Inflammasomes are multimeric heterogeneous mega-Dalton protein complexes that play key roles in the host innate immune response to infection and sterile insults. Assembly of the inflammasome complex following infection or injury begins with the oligomerization of the upstream inflammasome-forming sensor and proceeds through a multistep process of well-coordinated events and downstream effector functions. Together, these steps enable elegant experimental readouts with which to reliably assess the successful activation of the inflammasome complex and cell death. Here, we describe a comprehensive protocol that details several in vitro (in bone marrow–derived macrophages) and in vivo (in mice) strategies for activating the inflammasome and explain how to subsequently assess multiple downstream effects in parallel to unequivocally establish the activation status of the inflammasome and cell death pathways.
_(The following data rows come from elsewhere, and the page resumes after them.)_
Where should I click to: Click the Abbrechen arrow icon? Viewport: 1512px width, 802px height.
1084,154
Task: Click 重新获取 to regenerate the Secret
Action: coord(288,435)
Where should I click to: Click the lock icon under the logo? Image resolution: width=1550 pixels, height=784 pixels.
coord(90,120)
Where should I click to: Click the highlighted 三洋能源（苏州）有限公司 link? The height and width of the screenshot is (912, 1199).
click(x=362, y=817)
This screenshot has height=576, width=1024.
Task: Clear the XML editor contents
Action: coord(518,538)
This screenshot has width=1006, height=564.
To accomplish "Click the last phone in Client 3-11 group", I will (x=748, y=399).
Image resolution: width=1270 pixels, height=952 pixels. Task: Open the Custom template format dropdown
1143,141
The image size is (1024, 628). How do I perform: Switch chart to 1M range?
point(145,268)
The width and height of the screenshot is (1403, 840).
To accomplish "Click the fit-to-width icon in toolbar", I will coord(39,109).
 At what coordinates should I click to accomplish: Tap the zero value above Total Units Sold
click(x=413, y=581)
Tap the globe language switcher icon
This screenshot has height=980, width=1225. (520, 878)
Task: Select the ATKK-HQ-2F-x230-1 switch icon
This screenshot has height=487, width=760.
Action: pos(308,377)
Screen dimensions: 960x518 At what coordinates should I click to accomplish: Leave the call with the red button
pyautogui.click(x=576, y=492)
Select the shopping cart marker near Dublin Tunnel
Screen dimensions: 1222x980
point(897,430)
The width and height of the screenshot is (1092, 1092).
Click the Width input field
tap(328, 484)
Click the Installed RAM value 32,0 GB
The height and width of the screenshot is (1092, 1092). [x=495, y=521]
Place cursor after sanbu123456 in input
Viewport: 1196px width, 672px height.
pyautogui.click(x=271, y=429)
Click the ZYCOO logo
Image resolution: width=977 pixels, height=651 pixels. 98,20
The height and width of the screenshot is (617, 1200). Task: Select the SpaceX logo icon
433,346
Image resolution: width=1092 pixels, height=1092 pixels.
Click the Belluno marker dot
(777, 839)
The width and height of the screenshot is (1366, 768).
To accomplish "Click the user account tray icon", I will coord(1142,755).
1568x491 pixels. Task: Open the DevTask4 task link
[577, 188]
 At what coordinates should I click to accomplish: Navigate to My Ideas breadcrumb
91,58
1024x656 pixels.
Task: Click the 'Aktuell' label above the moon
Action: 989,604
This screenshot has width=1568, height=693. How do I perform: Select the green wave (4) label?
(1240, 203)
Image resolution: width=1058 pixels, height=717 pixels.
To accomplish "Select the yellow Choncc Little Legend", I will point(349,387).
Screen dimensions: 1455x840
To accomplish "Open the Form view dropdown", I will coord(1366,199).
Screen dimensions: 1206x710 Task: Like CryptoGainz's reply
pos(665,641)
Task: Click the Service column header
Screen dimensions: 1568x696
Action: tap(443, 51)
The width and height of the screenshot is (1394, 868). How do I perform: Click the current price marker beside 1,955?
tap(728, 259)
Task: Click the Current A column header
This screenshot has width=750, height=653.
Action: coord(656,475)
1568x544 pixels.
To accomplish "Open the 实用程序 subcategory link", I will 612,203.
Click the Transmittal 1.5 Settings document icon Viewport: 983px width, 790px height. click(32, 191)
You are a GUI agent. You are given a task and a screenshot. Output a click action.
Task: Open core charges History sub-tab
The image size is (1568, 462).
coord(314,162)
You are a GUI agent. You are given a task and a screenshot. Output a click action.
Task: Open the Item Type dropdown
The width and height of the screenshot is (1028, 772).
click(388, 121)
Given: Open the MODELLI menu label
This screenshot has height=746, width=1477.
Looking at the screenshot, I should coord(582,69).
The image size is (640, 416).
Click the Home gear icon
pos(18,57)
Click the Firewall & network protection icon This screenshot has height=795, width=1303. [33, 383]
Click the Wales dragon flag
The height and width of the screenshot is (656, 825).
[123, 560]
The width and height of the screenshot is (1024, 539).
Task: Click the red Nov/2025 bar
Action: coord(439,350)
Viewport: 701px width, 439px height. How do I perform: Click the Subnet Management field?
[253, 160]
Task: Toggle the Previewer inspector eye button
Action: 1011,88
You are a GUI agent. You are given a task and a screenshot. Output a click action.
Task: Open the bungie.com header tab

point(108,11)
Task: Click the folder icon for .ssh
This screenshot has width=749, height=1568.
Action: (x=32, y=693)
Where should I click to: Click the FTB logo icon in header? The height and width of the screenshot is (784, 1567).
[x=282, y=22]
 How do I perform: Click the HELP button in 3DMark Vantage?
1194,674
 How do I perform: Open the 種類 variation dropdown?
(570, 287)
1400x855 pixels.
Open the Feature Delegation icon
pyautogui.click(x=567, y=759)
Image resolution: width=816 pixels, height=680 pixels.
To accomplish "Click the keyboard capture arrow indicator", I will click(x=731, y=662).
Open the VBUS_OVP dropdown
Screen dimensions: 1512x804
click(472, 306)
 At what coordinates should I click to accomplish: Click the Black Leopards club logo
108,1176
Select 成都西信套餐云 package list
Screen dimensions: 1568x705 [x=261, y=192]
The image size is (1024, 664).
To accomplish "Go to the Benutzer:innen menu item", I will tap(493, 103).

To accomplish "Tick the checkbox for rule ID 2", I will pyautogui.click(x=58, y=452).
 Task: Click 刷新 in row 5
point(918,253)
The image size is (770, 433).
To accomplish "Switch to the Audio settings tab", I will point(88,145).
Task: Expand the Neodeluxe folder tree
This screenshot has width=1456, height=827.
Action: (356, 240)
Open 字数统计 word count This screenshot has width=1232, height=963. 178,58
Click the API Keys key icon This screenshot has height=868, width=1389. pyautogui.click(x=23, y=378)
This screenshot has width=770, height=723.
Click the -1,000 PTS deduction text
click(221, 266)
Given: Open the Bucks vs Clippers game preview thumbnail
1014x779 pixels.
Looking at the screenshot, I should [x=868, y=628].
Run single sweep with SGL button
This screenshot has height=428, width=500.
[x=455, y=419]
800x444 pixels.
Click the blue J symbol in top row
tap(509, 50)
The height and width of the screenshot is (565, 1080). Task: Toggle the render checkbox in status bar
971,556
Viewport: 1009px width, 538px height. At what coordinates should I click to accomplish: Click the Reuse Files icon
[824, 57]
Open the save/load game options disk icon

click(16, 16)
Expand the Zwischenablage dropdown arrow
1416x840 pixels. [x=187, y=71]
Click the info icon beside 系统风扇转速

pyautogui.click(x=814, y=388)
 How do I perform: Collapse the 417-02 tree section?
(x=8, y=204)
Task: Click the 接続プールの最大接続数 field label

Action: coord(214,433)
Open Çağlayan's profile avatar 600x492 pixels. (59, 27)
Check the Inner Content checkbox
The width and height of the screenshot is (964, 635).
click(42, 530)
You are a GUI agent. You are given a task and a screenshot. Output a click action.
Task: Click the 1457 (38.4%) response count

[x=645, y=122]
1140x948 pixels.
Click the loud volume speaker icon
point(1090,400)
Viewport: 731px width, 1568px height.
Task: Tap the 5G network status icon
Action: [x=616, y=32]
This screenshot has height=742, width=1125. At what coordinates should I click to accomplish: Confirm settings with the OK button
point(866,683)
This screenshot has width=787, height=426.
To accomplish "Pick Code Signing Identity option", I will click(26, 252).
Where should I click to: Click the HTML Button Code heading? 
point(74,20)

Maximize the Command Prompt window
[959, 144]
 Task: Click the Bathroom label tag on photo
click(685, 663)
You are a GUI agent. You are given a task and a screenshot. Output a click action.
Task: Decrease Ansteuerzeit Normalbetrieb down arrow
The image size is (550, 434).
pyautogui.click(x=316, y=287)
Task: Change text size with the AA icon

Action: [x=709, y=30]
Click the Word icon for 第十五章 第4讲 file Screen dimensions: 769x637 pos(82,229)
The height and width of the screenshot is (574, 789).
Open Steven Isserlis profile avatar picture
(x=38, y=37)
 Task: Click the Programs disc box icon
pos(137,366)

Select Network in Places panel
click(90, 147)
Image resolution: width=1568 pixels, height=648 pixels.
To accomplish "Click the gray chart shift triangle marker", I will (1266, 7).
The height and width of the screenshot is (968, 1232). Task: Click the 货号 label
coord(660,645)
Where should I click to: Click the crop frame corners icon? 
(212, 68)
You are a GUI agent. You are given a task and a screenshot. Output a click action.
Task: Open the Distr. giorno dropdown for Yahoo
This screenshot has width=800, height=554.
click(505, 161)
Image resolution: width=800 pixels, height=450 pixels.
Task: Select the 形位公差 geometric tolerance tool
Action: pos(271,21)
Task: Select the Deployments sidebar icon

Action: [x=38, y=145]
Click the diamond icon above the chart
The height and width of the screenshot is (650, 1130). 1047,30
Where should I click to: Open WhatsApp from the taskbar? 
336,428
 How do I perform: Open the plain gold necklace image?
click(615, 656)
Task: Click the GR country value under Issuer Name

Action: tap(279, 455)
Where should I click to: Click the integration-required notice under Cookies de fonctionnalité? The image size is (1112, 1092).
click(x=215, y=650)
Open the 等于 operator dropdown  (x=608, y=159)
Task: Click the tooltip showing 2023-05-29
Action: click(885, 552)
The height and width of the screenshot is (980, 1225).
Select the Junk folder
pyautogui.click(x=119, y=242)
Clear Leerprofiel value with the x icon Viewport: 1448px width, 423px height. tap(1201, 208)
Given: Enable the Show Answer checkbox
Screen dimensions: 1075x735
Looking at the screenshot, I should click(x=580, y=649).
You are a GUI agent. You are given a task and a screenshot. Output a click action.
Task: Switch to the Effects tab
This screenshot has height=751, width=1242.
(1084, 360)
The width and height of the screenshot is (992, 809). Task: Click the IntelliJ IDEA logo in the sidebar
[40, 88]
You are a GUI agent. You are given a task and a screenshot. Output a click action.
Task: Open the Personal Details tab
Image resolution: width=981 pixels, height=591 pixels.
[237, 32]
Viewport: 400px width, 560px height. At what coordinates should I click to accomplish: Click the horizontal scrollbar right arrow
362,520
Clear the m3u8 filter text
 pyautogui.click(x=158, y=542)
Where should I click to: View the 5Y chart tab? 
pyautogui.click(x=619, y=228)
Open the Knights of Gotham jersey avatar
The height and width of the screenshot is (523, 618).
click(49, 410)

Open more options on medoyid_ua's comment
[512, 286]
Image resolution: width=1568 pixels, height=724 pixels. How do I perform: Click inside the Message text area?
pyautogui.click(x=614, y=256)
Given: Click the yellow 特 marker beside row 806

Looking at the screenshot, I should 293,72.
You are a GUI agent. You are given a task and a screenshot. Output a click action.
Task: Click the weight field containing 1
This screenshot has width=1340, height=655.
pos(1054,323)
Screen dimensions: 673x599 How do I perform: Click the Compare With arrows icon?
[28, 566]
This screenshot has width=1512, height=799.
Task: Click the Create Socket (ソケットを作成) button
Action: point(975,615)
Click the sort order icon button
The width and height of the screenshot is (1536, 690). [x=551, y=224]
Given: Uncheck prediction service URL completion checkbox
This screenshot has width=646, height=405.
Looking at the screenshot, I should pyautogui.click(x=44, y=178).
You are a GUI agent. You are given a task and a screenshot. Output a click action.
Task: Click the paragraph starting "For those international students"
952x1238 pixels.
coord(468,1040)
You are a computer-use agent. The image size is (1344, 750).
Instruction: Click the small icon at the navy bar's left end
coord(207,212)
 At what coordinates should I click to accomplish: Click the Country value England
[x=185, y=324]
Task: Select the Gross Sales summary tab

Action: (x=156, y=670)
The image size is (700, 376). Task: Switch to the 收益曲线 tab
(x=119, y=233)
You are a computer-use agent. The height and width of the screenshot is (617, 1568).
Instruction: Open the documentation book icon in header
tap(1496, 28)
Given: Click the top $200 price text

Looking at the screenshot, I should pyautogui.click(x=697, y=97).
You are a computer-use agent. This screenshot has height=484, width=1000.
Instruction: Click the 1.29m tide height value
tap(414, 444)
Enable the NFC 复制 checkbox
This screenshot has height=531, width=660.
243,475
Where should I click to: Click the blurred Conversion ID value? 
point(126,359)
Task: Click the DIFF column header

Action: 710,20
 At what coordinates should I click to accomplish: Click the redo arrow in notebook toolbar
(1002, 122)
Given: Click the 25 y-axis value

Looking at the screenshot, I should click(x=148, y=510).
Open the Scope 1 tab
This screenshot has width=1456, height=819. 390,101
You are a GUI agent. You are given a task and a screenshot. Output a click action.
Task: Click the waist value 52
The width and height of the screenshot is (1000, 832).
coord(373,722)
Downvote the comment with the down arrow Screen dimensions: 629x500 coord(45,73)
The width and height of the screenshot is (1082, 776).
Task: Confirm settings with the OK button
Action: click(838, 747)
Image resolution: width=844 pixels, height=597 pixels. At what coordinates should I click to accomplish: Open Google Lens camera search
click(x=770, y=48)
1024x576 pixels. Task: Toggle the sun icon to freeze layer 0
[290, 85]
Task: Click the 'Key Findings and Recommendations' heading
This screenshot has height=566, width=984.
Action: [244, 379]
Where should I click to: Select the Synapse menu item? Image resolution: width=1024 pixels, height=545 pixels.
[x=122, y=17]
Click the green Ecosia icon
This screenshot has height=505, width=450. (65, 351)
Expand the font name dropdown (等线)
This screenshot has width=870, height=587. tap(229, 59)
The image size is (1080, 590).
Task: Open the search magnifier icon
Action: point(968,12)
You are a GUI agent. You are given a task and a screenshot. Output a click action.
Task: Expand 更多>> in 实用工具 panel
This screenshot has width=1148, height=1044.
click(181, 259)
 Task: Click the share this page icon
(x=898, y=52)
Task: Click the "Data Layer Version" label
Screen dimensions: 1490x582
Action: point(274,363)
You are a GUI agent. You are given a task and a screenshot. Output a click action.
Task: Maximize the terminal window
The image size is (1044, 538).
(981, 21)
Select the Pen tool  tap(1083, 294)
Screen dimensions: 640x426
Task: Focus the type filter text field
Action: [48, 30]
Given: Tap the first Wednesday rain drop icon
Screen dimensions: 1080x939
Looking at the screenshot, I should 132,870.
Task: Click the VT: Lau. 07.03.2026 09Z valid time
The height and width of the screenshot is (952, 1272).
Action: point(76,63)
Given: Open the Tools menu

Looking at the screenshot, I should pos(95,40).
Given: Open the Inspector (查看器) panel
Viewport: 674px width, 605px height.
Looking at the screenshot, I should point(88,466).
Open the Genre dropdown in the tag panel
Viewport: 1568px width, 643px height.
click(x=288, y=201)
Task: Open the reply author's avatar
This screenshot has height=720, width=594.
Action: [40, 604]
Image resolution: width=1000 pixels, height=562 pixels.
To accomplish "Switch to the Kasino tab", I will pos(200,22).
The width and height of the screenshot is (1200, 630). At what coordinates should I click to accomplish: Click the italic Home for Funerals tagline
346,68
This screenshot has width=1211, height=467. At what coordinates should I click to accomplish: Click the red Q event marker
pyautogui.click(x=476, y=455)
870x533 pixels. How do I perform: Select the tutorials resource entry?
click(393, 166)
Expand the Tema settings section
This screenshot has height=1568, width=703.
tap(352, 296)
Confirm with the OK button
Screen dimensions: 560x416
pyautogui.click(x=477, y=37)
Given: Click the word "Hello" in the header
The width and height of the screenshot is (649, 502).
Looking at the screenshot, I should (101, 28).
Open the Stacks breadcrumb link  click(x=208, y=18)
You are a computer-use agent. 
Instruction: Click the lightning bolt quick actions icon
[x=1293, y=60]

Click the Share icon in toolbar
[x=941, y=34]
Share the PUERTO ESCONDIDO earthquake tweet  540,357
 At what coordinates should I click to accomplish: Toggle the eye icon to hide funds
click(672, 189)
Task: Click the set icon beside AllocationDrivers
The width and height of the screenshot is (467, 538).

Our workflow assesses inflammasome activation via the formation of the apoptosis-associated speck-like protein containing a CARD (ASC) speck; cleavage of caspase-1 and gasdermin D; release of IL-1β, IL-18, caspase-1, and lactate dehydrogenase from the cell; and real-time analysis of cell death by imaging. Analyses take up to ~24 h to complete. Overall, our multifaceted approach provides a comprehensive and consistent protocol for assessing inflammasome activation and cell death. This protocol describes a toolbox for comprehensive characterization of inflammasome activation and cell death in response to both in vivo (in mice) and in vitro (using bone marrow–derived macrophages) models of infection, sterile insults, and cancer.